I love Lush's Bio Fresh masks, if you can get them. They are amazing!


----------



## Showgirl (Mar 9, 2007)

Quote:

   Originally Posted by *eastsidesunset* 

 
_I love Lush's Bio Fresh masks, if you can get them. They are amazing!_

 
Seconded. With the BEST THING EVER being "Brazened Honey". It's great at tackling nasty breakouts gently but efficiently and soothing skin, too.


----------



## Showgirl (Mar 9, 2007)

oh, and - another great mask, but really gentle (not a real "breakout tackling" one) is just to shove normal honey - preferably organic - on your face and leave for about half an hour or so.


----------



## jess98765 (Mar 10, 2007)

i've tried the lush ones and they are truely amazing.  right now though i'm using a moisturising mask from Biiotherm cos my skin sucks big time..... so dry and plain yucky...


----------



## redambition (Mar 10, 2007)

lush cosmetic warrior. smells a bit weird but does miracles... and if you're having a breakout you can use it every day.


----------



## user79 (Mar 12, 2007)

The Aspirin mask! Homemade too...Love it.


----------



## SagMaria (Mar 13, 2007)

Marcelle Clay Mask!


----------



## LatinaRose (Mar 14, 2007)

I really like the olay blue clay mask from the drugstore, but I will definitely be trying the fresh face mask from lush very soon.  will post results here when I do.


----------



## Vash (Mar 15, 2007)

I agree with all the lush recomendations.Brazened Honey is Great


----------



## spectrolite (Mar 16, 2007)

What others have said already - Lush masks and also just plain ol natural youghurt 
	

	
	
		
		

		
		
	


	




 Works wonders!


----------



## deeaimond (Mar 25, 2007)

honey, oatmeal and yoghurt work well.

but my absolute favourite is green bean powder, mixed with egg white. applied on face for about 5 mins, then rub in curculating motion before rinsing off. no soap needed. It cheap, and works wonder. i used to break out all the time. a friend from taiwan reccommended this. I know in Singapore you can find green bean powder in organic food stores. 
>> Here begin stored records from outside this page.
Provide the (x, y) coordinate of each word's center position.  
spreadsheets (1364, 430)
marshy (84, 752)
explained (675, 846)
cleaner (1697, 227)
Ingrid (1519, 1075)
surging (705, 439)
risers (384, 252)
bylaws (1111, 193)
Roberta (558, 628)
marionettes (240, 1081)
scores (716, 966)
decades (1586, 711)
I used to use storebought masks, but my skin stung after a mask more often than not. this alternative is really really cheap, like a few cents per mask, and no allergies ever!


----------



## Hawkeye (Mar 25, 2007)

Honestly- and I'm gonna get belted for saying this: The ProActive acne mask is probably one of the better ones I've used and then a close second is the Joey NYC pore refining mask. That is wonderful stuff IMHO


----------



## Bernadette (Mar 28, 2007)

I'm way late but I just have to mention what a miracle working products Borgehese Fango and/or Fango Delicato are. It's pricey but SO worth it!


----------



## Poshy (Mar 30, 2007)

I love the Face Mask from Institut Karitè. They works really and smell so great. You should try this.


----------



## mskitchmas (Mar 30, 2007)

Rare Earth Facial Cleansing Masque from Kiehl's. Any of the Kiehl's stuff is great. Pricey, but good.


----------



## user79 (Apr 2, 2007)

Quote:

   Originally Posted by *KAIA* 

 
_I Need One Asap!!! Help Please!!!
For Reference I Have Few Blemishes Once In A While, I Have Combination Skin..._

 
Try a homemade aspirin mask. It exfoliates nicely as well.


----------



## Beauty Mark (Apr 2, 2007)

I like anything by Lush, although the Queen Helene's Mint Julep mask gets used a lot by me


----------



## haute_muffy (Apr 2, 2007)

I agree with MissChievous- The aspirin mask is the best! 
	

	
	
		
		

		
		
	


	



I add a tiny amount of aloe vera to mine.  
Except for my beloved Pond's cold cream, I've literally thrown _everything_ else away because it's cleared up my skin so well ...other cleansers, soaps, exfoliators, astringents, masks, various 'magic' potions and gobblely goops--GONE.


----------



## Pretty (Apr 5, 2007)

Clinique's Deep Cleansing Emergency Mask


----------